ANNAPOLIS, Md. — Maryland residents will no longer be required to stay at home but will be strongly advised to continue doing so, especially if they are older and more vulnerable to the coronavirus, Gov. Larry Hogan said Wednesday as he announced the first stage of a state recovery plan and the reopening of retail stores with limits.
The Republican governor said the state is gradually moving into stage one of the state’s recovery plan at 5 p.m. Friday, after 14 days of plateauing of key hospital metrics. He also said the decision came after consultation with a state team of public health experts and business leaders.
“I want to be very clear: while lifting the stay at home order and gradually moving into stage one of our recovery is a positive step forward, it does not mean that we are safe or that this crisis is over,” Hogan said at a news conference. “Low risk does not mean no risk. All Marylanders, particularly those older and more vulnerable populations, are advised to continue staying home as much as possible.”
Retail stores may reopen at up to 50% capacity, with curbside pickup and delivery strongly encouraged and all public health precautions in place. Examples of businesses that may reopen include clothing and shoe stores, pet groomers, animal adoption shelters, car washes, art galleries and bookstores.
All manufacturing may resume operations, with multiple shifts encouraged.
Churches and houses of worship may start holding religious services, at up to 50% capacity, with outdoor services strongly encouraged.
Some personal services, including barbershops and hair salons, may open with up to 50% capacity and by appointment only.
Maryland residents are still urged to work from home if they can. A requirement that people wear masks in public areas indoors will remain in effect. Limits prohibiting gatherings of 10 or more people will remain in place, with the exception of religious gatherings.
The plan provides a flexible and community-based approach that enables individual jurisdictions to make decisions on the timing of stage one reopenings. Local governments can keep restrictions in place, but they can only act within the guidelines announced by the governor.
Hogan noted that officials in two of Maryland’s largest jurisdictions, Montgomery and Prince George’s counties in the suburbs of the nation’s capital, have made clear they are not ready to move into stage one. Of the state’s 34,812 confirmed cases, 10,072 are in Prince George’s, and 7,283 are in Montgomery. Baltimore County has 4,160 cases, and the city of Baltimore has the fourth-highest number with 3,476.

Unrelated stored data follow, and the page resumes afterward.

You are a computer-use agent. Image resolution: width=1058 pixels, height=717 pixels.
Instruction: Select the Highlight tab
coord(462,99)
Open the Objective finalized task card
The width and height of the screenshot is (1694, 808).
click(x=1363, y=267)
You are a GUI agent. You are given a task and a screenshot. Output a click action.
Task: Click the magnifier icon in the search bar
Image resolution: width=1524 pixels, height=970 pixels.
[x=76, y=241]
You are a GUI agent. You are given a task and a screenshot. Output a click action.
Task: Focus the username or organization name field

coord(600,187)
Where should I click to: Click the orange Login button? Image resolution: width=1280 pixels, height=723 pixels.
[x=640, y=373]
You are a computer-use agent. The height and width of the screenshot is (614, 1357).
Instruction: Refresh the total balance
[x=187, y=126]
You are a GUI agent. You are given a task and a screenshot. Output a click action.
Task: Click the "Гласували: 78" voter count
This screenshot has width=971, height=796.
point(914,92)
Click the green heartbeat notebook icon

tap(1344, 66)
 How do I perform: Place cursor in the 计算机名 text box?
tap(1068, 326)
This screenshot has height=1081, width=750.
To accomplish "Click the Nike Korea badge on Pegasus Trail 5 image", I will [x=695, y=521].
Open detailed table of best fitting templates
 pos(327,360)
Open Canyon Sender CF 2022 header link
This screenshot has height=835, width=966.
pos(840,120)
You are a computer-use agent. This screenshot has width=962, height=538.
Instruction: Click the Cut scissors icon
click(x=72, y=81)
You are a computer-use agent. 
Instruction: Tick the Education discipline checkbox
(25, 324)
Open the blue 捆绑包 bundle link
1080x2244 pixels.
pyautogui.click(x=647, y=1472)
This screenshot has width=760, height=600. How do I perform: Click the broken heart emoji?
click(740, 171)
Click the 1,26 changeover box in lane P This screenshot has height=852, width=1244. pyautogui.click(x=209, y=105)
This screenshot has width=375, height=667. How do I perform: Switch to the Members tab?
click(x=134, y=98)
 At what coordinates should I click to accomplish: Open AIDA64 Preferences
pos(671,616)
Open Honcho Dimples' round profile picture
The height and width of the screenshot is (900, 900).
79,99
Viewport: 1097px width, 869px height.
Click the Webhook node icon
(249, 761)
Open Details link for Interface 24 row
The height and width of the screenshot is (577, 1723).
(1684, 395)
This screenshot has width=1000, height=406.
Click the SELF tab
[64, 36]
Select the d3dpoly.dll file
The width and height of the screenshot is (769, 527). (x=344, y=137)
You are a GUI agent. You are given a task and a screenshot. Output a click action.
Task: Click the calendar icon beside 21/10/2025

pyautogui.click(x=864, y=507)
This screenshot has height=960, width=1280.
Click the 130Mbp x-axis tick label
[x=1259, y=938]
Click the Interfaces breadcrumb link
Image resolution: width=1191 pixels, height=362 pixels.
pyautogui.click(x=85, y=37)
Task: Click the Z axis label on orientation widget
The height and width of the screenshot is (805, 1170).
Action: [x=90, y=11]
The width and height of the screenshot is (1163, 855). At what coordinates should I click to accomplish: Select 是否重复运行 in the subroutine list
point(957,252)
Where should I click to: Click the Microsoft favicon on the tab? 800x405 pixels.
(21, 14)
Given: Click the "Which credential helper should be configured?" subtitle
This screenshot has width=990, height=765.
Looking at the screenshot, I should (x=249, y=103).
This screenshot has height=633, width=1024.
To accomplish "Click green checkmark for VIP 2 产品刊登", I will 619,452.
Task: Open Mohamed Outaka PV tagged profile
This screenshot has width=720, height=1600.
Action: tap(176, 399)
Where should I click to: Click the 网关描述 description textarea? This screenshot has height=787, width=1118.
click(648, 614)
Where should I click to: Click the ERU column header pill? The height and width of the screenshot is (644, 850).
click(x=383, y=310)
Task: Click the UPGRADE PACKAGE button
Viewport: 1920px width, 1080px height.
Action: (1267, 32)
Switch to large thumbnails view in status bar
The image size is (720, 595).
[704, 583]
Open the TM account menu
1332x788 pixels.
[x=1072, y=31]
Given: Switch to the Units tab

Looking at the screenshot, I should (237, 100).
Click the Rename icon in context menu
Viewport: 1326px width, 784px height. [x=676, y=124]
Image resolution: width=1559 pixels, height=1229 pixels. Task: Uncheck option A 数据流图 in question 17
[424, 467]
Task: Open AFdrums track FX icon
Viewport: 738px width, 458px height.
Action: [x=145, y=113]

Hogan also noted that other counties in the state feel strongly that they are able to begin stage one.
“As our state cautiously moves forward we fully understand that not all counties are in the same situation,” Hogan said. “Just four of Maryland’s 24 jurisdictions currently account for more than 70% of our state’s total confirmed cases.”
Some counties in rural parts of the state have had far fewer cases. Foe example, Garrett County in western Maryland has had six confirmed cases. Somerset County, on Maryland’s Eastern Shore, has reported 51 cases — the second fewest number of confirmed cases for a Maryland jurisdiction.
As of Wednesday morning, Maryland has confirmed 34,812 virus cases. That was 751 more cases than on Tuesday. Maryland also has had a total of 1,694 confirmed deaths, 51 more than on the day before. Maryland has had 138,762 negative test results. On Wednesday, 1,550 people were hospitalized in the state due to the virus. That’s 13 less than on Tuesday.